The Doval Doctrine: Analysing the Legality of India’s Policy of Cross Border Counterterror Operations

This article is authored by Ojaswa Pathak, a student at Gujarat National Law University, Gandhinagar. This article attempts to provide an overview of the debate around the legality of the right to anticipatory self-defence by arguing in favour of it.


International law has evolved from allowing all forms of interstate use of force to limiting it to some circumstances and eventually prohibiting it completely in the post-Charter era. However, it has been maintained that this complete prohibition on the use of force is subject to exceptions, such as the ‘inherent’ right of self-defence recognized under Article 51 of the United Nations Charter. The contours of this right and the validity of anticipatory actions under this right have recently come under intense academic scrutiny owing to most cross-border counterterrorism operations basing their legality on this right. The paper aims to understand and settle the debate around legality of anticipatory self-defence by arguing in favour of such a right. Furthermore, it shall also posit the changes that this customary right has undergone since the events of the 9/11 attacks.

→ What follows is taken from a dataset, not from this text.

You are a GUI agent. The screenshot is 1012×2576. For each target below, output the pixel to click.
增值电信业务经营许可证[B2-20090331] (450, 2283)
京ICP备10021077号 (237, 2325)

Accordingly, the climatic part of this paper shall explain the new Doval Doctrine of India that involves cross border counterterror operations which include land-based strike operations, aerial strikes and even artillery strikes against the non-state actors based in foreign soil. This part shall also analyse the legality of such a policy based on the principles of general international law discussed herein. Lastly, the paper shall also give certain recommendations that can strengthen India’s diplomatic and legal position in conducting such operations in the future.